• [Provided data]
○ ○ ○ ○

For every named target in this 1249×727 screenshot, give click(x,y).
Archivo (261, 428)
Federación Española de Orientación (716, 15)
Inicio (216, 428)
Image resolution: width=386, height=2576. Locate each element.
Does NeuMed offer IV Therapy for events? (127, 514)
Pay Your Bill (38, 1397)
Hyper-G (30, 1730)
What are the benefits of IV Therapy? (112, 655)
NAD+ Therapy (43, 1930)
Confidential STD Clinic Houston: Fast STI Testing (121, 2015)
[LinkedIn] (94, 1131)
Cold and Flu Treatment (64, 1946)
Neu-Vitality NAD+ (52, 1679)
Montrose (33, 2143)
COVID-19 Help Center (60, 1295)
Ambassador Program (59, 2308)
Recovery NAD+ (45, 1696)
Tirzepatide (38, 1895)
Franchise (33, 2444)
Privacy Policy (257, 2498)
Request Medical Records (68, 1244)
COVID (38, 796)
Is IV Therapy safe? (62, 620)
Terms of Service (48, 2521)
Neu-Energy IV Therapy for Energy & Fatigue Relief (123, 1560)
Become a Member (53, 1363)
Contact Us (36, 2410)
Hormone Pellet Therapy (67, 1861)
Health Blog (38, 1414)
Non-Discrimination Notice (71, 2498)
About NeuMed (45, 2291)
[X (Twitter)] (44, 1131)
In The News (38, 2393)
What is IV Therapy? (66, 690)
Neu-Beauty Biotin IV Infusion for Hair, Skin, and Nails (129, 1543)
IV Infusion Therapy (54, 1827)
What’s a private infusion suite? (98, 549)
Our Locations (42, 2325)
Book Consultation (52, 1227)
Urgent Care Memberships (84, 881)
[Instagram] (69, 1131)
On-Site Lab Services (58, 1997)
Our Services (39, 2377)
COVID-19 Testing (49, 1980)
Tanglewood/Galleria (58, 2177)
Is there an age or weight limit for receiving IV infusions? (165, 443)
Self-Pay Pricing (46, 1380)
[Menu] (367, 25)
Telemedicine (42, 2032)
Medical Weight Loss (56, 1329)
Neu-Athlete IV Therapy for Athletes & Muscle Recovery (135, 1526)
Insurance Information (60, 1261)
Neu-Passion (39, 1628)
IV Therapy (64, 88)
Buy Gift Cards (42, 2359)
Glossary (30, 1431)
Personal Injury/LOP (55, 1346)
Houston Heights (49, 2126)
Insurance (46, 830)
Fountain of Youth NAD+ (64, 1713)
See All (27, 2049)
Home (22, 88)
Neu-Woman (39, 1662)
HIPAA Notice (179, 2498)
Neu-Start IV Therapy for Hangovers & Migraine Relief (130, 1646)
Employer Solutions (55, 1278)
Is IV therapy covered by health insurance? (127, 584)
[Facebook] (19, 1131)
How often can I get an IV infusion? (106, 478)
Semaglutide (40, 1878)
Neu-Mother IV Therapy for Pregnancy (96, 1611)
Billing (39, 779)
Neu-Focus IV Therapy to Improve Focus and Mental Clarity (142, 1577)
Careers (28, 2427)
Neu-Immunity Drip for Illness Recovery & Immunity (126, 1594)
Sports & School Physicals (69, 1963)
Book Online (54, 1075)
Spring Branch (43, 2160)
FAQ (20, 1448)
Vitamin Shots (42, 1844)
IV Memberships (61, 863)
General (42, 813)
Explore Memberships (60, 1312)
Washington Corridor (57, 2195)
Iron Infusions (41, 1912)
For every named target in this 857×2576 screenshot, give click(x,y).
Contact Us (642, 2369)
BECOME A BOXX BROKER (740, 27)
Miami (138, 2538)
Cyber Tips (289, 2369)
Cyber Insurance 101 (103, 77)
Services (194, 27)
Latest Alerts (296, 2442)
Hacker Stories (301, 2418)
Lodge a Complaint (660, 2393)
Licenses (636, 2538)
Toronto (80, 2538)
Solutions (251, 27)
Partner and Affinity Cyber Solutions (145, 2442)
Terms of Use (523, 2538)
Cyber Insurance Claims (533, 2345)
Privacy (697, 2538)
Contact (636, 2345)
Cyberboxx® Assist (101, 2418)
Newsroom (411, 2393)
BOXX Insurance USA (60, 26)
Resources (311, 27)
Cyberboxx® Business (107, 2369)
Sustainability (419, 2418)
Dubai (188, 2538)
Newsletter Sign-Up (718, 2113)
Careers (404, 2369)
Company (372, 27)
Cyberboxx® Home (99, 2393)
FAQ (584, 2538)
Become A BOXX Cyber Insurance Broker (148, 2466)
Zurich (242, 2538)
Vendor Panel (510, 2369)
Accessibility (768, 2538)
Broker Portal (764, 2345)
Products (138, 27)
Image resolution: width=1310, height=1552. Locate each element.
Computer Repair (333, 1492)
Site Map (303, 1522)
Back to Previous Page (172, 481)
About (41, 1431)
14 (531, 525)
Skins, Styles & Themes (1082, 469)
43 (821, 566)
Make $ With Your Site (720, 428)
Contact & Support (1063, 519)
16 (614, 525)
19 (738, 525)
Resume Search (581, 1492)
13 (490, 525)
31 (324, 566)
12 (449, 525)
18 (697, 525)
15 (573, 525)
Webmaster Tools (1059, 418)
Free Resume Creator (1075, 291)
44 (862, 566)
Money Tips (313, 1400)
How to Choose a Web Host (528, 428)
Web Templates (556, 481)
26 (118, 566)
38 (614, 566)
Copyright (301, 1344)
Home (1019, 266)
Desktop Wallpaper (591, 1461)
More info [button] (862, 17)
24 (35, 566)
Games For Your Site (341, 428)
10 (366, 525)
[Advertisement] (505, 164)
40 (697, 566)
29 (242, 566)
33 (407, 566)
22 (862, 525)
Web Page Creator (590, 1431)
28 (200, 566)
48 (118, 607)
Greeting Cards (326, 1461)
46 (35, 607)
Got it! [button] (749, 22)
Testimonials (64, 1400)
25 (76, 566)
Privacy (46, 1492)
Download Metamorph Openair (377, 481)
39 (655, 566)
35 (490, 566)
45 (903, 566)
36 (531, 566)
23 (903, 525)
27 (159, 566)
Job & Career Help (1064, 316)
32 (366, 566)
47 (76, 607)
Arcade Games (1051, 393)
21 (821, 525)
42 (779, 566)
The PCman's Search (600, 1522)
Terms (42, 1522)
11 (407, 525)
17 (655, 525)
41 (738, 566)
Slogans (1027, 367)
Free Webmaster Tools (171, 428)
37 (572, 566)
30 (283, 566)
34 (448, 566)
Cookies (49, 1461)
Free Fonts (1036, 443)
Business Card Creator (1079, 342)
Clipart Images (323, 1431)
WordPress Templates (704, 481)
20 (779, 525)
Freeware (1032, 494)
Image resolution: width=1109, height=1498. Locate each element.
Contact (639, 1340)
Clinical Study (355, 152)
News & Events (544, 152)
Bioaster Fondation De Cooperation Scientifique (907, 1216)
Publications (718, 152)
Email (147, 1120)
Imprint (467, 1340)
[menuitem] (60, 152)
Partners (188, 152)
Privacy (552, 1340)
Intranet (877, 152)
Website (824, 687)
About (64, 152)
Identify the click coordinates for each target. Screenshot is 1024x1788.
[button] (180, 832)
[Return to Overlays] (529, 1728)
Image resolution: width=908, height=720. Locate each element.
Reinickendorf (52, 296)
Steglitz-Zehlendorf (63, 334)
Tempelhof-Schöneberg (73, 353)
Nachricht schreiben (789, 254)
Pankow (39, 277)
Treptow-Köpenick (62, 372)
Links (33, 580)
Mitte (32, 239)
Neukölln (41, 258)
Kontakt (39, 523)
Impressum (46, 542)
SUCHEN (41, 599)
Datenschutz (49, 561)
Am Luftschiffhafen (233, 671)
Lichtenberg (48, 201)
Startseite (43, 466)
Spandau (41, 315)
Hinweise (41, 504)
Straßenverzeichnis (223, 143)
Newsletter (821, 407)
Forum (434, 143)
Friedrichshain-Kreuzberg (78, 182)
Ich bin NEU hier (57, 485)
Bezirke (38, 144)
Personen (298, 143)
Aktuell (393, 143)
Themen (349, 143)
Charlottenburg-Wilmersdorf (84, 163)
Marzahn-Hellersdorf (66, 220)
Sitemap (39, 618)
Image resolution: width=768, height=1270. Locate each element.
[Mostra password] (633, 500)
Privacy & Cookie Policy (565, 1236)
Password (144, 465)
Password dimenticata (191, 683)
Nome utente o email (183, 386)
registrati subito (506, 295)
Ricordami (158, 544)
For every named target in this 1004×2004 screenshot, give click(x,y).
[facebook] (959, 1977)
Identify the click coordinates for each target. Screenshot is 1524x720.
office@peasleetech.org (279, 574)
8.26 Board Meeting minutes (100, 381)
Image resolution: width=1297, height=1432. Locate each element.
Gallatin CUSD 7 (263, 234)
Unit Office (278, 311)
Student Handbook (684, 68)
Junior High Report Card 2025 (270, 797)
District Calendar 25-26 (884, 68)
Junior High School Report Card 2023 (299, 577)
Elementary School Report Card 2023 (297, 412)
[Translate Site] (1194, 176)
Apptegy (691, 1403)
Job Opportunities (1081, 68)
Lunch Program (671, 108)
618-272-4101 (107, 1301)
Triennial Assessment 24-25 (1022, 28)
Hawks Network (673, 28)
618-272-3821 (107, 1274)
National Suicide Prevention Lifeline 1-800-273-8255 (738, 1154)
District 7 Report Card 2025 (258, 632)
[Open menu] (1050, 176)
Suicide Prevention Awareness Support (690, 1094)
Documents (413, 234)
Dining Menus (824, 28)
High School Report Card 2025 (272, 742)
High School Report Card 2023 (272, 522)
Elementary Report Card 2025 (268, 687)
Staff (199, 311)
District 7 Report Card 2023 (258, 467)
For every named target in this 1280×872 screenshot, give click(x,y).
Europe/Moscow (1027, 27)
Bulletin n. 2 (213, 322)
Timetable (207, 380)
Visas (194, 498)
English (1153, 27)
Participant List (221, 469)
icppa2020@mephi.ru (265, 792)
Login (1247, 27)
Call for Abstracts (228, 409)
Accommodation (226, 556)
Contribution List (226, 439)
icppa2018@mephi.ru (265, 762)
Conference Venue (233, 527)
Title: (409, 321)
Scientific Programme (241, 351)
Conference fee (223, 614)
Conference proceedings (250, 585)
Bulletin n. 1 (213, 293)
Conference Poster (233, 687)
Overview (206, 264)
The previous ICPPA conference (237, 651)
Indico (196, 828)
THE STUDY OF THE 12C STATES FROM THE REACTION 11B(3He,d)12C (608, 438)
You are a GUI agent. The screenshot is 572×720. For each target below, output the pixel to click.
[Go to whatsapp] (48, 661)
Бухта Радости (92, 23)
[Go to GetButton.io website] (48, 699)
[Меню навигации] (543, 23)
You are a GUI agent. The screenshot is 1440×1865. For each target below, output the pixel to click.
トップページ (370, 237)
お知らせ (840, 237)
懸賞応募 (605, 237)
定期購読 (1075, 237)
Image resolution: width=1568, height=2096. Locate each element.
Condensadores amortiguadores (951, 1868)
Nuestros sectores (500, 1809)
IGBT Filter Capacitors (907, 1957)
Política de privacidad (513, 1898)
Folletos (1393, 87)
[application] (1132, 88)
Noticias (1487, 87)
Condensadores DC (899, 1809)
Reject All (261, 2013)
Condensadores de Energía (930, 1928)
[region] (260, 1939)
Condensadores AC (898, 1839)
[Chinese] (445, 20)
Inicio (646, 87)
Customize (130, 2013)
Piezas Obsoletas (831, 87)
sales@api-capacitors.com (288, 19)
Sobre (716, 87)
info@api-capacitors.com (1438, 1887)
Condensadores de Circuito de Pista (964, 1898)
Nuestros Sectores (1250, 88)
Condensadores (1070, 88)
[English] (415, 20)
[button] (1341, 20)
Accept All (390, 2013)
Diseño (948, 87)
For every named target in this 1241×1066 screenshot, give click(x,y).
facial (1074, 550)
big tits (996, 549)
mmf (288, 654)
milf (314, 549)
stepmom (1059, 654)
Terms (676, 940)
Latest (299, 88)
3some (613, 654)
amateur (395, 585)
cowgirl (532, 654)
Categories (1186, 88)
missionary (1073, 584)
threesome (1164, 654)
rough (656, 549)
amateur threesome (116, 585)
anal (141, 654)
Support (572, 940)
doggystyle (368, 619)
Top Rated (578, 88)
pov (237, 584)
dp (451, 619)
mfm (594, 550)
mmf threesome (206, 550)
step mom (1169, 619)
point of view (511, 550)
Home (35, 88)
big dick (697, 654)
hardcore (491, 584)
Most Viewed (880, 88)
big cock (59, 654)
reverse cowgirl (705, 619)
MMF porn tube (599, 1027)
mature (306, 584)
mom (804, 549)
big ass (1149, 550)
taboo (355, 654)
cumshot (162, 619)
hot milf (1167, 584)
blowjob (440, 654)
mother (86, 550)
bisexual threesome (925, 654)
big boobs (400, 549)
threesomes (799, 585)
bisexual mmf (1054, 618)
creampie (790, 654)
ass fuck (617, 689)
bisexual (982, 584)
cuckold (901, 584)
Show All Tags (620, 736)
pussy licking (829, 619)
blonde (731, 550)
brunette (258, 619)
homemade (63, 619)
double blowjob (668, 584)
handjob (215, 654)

○ ○ ○ ○

• [What is needed] Copy every line of the items from the line containing "Cyber Tips (289, 2369)" through the line containing "Copyright (301, 1344)", both included. Increase each coordinate in the answers by 143 and leave all other wording unchanged.

• [Written solution]
Cyber Tips (432, 2512)
Cyber Insurance 101 (246, 220)
Services (337, 170)
Latest Alerts (439, 2585)
Hacker Stories (444, 2561)
Lodge a Complaint (803, 2536)
Licenses (779, 2681)
Toronto (223, 2681)
Solutions (394, 170)
Partner and Affinity Cyber Solutions (288, 2585)
Terms of Use (666, 2681)
Cyber Insurance Claims (676, 2488)
Privacy (840, 2681)
Contact (779, 2488)
Cyberboxx® Assist (244, 2561)
Newsroom (554, 2536)
BOXX Insurance USA (203, 169)
Resources (454, 170)
Cyberboxx® Business (250, 2512)
Sustainability (562, 2561)
Dubai (331, 2681)
Newsletter Sign-Up (861, 2256)
Careers (547, 2512)
Company (515, 170)
Cyberboxx® Home (242, 2536)
FAQ (727, 2681)
Become A BOXX Cyber Insurance Broker (291, 2609)
Zurich (385, 2681)
Vendor Panel (653, 2512)
Accessibility (911, 2681)
Broker Portal (907, 2488)
Products (281, 170)
Image resolution: width=1310, height=1552. Locate each element.
Computer Repair (476, 1635)
Site Map (446, 1665)
Back to Previous Page (315, 624)
About (184, 1574)
14 (674, 668)
Skins, Styles & Themes (1225, 612)
43 (964, 709)
Make $ With Your Site (863, 571)
Contact & Support (1206, 662)
16 (757, 668)
19 (881, 668)
Resume Search (724, 1635)
13 (633, 668)
31 (467, 709)
12 (592, 668)
18 (840, 668)
15 (716, 668)
Webmaster Tools (1202, 561)
Free Resume Creator (1218, 434)
44 (1005, 709)
Money Tips (456, 1543)
How to Choose a Web Host (671, 571)
Web Templates (699, 624)
26 (261, 709)
38 (757, 709)
Copyright (444, 1487)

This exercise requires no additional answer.